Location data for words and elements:
____

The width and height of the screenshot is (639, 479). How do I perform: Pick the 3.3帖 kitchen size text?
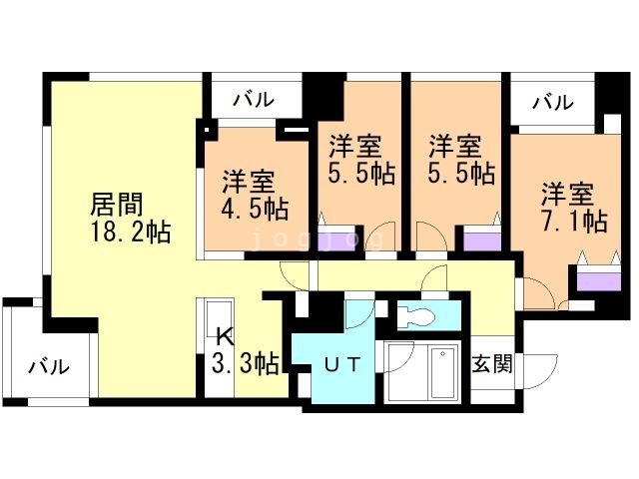click(x=244, y=362)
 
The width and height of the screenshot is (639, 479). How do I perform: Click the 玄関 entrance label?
click(x=491, y=363)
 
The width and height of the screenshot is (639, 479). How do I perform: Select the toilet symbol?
click(x=420, y=317)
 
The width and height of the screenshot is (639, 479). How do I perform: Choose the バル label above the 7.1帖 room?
click(x=552, y=101)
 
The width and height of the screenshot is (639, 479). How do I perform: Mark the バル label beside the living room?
click(x=48, y=366)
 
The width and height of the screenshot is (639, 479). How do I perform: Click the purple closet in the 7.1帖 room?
click(x=596, y=278)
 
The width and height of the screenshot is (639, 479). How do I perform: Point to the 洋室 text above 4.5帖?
click(x=249, y=183)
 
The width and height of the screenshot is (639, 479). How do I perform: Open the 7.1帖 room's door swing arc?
click(x=538, y=291)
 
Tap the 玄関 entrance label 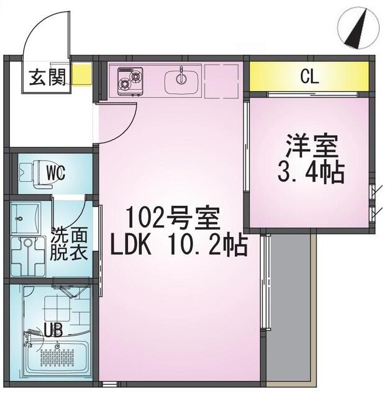point(47,79)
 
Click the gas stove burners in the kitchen point(130,80)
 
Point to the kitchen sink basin point(181,80)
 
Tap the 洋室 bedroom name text point(311,147)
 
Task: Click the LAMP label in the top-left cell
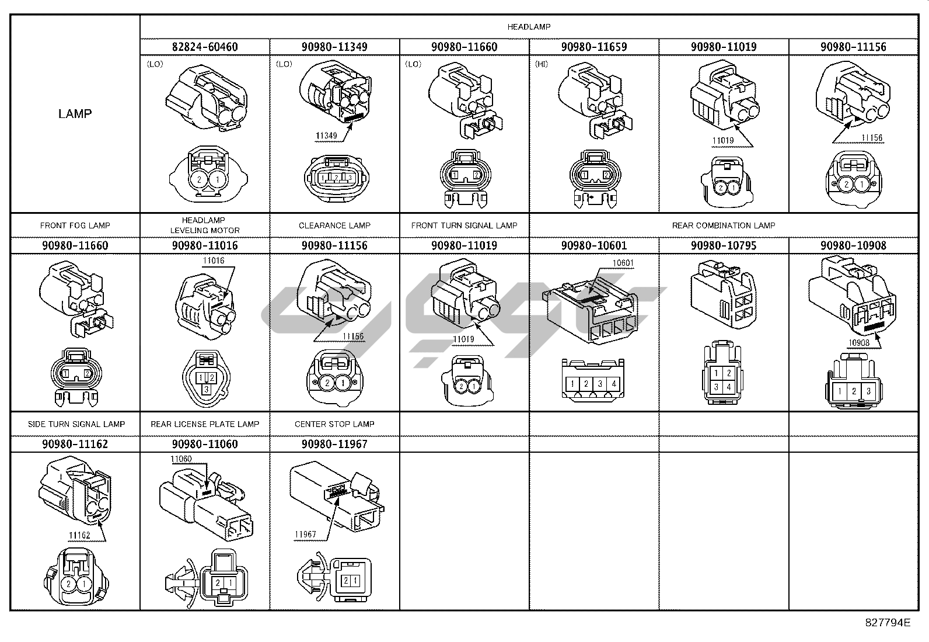pyautogui.click(x=75, y=114)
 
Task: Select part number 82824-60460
pyautogui.click(x=205, y=47)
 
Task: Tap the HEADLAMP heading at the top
pyautogui.click(x=529, y=27)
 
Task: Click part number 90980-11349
pyautogui.click(x=334, y=47)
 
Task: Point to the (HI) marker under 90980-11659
pyautogui.click(x=542, y=64)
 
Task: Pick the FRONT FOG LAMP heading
pyautogui.click(x=75, y=225)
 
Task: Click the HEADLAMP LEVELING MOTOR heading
pyautogui.click(x=205, y=225)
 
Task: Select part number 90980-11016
pyautogui.click(x=205, y=245)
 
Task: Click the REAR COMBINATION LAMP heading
pyautogui.click(x=724, y=225)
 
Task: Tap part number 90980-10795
pyautogui.click(x=724, y=245)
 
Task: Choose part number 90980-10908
pyautogui.click(x=853, y=245)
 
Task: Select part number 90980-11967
pyautogui.click(x=334, y=444)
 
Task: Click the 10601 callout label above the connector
pyautogui.click(x=623, y=263)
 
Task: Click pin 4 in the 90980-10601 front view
pyautogui.click(x=613, y=384)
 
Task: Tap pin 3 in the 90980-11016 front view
pyautogui.click(x=206, y=388)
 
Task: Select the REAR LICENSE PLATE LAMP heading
pyautogui.click(x=205, y=424)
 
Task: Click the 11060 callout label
pyautogui.click(x=181, y=459)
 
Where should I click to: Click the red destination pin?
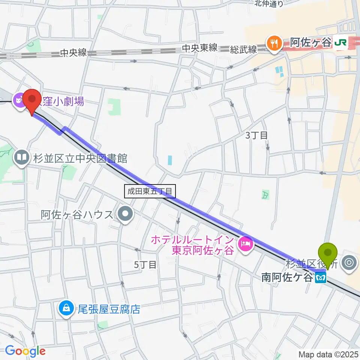coord(32,100)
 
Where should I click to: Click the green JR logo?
coord(340,43)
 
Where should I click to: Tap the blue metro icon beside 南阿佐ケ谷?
coord(321,278)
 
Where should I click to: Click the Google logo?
coord(25,351)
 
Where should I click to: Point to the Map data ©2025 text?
coord(328,354)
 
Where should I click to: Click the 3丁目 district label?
coord(256,135)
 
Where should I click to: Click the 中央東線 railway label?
coord(200,48)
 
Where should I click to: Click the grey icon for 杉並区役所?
coord(350,262)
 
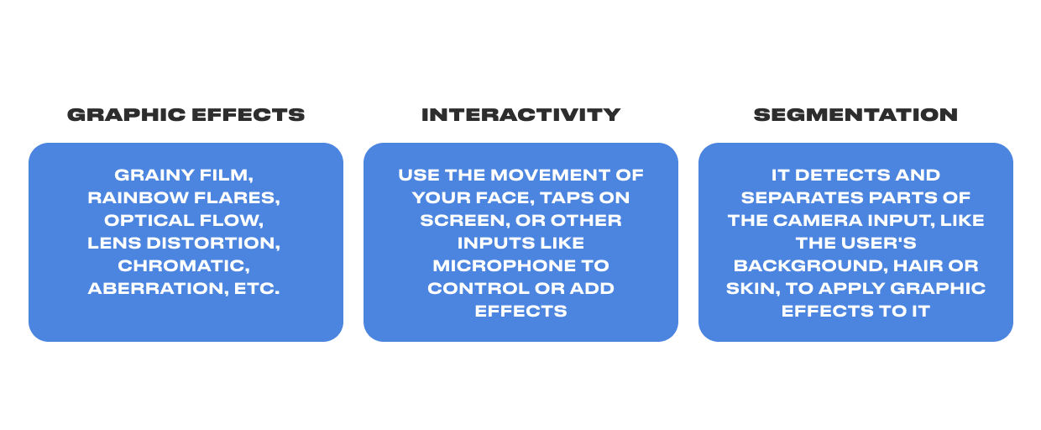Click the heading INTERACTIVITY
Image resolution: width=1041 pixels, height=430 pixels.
tap(520, 115)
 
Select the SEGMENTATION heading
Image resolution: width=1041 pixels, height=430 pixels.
tap(855, 115)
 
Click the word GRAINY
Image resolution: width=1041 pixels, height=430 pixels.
tap(154, 176)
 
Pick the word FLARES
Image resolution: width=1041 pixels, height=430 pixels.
tap(237, 198)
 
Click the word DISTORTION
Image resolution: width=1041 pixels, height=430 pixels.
tap(213, 244)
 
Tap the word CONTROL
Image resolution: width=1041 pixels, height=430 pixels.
tap(479, 289)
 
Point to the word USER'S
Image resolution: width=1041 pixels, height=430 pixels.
tap(879, 243)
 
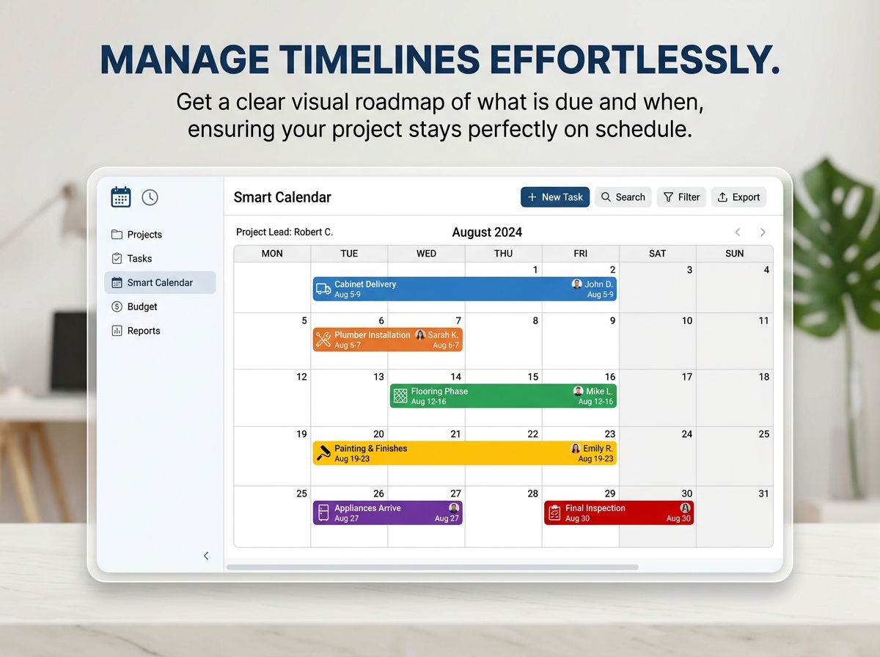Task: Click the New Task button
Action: [555, 197]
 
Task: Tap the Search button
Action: [623, 197]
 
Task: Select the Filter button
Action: [681, 197]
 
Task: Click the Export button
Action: [738, 197]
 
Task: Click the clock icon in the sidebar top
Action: [150, 197]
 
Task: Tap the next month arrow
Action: [763, 232]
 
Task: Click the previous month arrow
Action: [738, 232]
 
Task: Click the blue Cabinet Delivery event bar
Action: [465, 289]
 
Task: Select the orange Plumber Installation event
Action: [388, 339]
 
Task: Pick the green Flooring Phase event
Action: [503, 396]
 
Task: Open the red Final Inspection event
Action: [619, 513]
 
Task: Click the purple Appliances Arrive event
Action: [388, 513]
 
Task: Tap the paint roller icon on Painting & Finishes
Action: [323, 453]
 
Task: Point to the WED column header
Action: [426, 253]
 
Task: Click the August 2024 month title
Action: [487, 232]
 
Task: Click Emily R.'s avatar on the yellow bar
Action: [576, 448]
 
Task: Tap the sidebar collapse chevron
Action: [206, 556]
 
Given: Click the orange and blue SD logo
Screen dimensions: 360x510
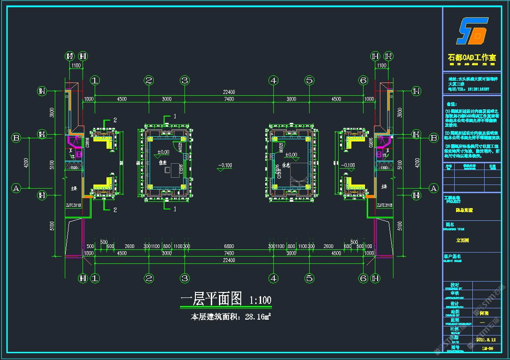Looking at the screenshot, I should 472,31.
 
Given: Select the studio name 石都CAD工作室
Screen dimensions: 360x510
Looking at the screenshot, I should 472,58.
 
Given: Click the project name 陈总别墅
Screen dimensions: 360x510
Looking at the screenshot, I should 464,210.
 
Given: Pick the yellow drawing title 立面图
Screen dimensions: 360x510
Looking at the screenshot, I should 462,241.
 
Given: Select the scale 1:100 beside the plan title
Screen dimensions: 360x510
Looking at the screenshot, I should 260,300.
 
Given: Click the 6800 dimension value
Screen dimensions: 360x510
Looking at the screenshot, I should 229,246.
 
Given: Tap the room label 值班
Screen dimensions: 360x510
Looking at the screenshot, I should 163,162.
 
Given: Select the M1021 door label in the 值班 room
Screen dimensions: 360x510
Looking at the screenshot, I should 180,148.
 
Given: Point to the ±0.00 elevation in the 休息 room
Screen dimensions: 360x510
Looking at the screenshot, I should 291,155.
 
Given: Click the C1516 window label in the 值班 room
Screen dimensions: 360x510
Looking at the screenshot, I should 181,169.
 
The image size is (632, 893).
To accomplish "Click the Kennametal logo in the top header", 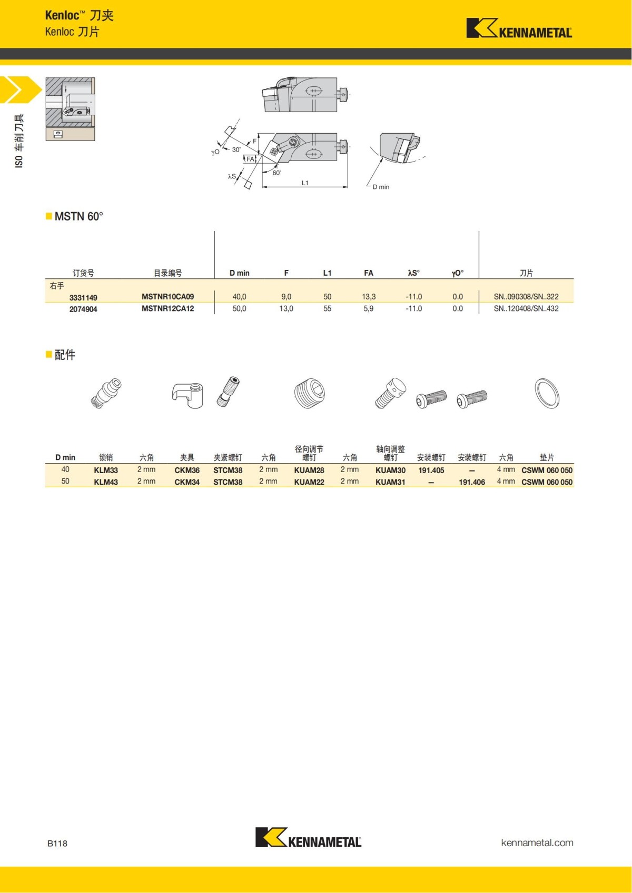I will point(519,28).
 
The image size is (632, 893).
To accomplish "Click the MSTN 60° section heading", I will point(78,217).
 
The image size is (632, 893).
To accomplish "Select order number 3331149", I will point(83,297).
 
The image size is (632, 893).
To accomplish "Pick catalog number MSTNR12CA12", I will point(167,309).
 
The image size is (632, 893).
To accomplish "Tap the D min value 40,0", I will point(239,297).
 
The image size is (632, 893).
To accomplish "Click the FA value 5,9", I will point(368,309).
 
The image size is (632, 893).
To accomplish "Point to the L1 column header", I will point(327,273).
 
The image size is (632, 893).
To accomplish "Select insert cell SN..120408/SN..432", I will point(526,309).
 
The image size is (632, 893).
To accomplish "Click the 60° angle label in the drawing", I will point(276,173).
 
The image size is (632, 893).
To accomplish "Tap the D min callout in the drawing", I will point(381,187).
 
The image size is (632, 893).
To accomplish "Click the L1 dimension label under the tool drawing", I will point(305,183).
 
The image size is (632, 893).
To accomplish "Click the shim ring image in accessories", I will point(547,393).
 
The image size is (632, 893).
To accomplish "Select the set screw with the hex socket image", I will point(309,393).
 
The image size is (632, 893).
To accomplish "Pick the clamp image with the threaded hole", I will point(187,394).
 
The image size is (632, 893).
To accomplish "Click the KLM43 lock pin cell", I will point(106,482).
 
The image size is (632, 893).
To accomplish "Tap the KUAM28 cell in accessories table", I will point(309,470).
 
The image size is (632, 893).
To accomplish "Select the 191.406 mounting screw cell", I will point(471,482).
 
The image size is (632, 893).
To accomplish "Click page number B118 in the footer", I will point(57,844).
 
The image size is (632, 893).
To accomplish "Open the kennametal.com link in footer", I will point(537,842).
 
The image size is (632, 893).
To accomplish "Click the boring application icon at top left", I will point(70,109).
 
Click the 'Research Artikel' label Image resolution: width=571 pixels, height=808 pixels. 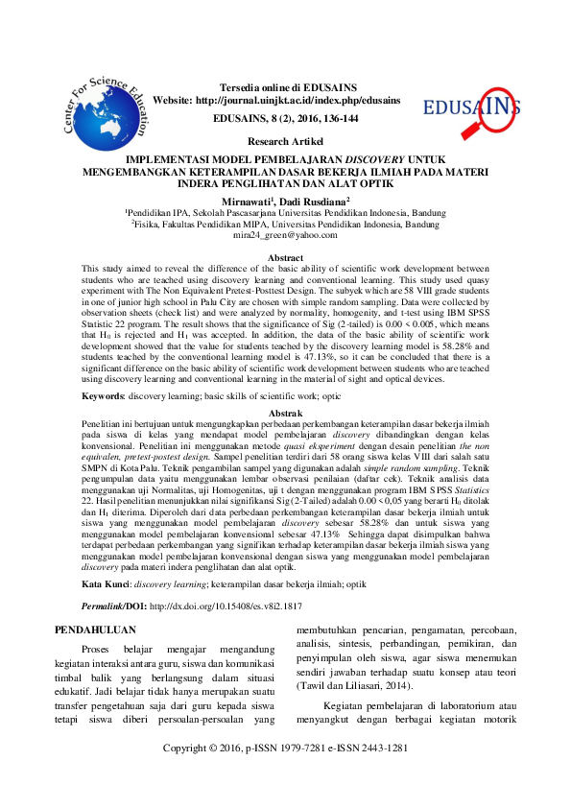(x=285, y=141)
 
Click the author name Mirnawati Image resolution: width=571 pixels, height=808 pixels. (x=246, y=202)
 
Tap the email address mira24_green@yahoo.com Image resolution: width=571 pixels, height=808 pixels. (x=285, y=234)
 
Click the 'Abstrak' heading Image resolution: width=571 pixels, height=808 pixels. (x=285, y=412)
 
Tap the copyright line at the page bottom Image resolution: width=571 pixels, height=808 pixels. (x=285, y=774)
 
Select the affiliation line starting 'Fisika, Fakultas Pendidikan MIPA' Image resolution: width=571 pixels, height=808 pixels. (x=285, y=224)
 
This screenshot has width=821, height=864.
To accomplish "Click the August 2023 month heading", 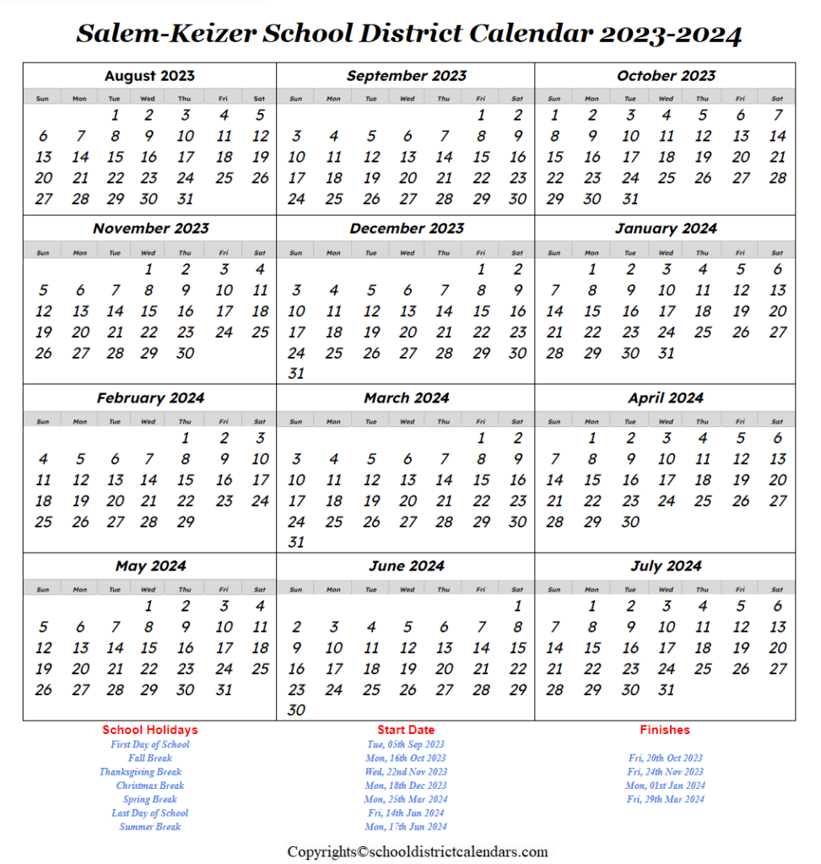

____

GOAL OF THE EXERCISE:
Report how many lines of the listing contain the string "door". Give only the number.

OUTPUT:
2